Only one span of the listing below should come back. It runs from the line with "This screenshot has height=1091, width=1120." through the line with "Click the tweet", and each of its lines must be reproduced exactly.

Exercise inputs:
▬▬▬▬▬▬
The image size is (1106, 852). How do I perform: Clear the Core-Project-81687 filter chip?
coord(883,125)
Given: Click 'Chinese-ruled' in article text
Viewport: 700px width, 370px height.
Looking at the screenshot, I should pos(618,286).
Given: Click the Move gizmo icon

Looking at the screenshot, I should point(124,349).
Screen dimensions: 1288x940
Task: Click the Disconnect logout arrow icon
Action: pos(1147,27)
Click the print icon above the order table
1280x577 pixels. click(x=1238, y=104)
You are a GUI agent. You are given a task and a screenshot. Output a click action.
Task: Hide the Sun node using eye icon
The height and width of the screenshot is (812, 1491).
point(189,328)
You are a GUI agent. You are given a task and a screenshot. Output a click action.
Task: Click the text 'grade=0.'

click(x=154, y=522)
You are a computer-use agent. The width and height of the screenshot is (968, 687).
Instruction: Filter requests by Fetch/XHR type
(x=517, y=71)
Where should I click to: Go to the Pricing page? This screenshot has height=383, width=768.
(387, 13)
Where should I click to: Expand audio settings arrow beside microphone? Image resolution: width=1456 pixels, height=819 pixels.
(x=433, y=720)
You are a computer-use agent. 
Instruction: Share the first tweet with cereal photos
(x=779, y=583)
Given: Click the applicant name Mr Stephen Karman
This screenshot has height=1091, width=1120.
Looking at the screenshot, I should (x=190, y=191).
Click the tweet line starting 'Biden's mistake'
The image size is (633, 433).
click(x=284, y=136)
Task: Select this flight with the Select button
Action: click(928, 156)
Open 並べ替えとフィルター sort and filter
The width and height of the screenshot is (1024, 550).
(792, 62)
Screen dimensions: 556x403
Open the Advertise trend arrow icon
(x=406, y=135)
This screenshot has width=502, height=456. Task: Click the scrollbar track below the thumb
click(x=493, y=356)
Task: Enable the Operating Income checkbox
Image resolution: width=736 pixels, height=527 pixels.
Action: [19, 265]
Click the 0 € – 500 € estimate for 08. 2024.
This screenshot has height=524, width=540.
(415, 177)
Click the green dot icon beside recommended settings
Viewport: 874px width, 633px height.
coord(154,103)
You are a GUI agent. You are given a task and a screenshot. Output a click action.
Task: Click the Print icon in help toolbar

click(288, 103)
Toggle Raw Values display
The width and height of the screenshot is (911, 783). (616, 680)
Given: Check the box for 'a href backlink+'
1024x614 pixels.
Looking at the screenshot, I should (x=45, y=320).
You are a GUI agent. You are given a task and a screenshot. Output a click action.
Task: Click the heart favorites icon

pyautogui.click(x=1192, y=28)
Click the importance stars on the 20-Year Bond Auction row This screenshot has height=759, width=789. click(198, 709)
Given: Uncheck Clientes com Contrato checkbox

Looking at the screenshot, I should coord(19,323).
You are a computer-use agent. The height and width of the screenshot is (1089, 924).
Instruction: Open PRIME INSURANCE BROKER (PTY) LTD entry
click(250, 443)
▬▬▬▬▬▬
Exercise result:
This screenshot has height=1091, width=1120.
Looking at the screenshot, I should (x=190, y=191).
Click the tweet line starting 'Biden's mistake'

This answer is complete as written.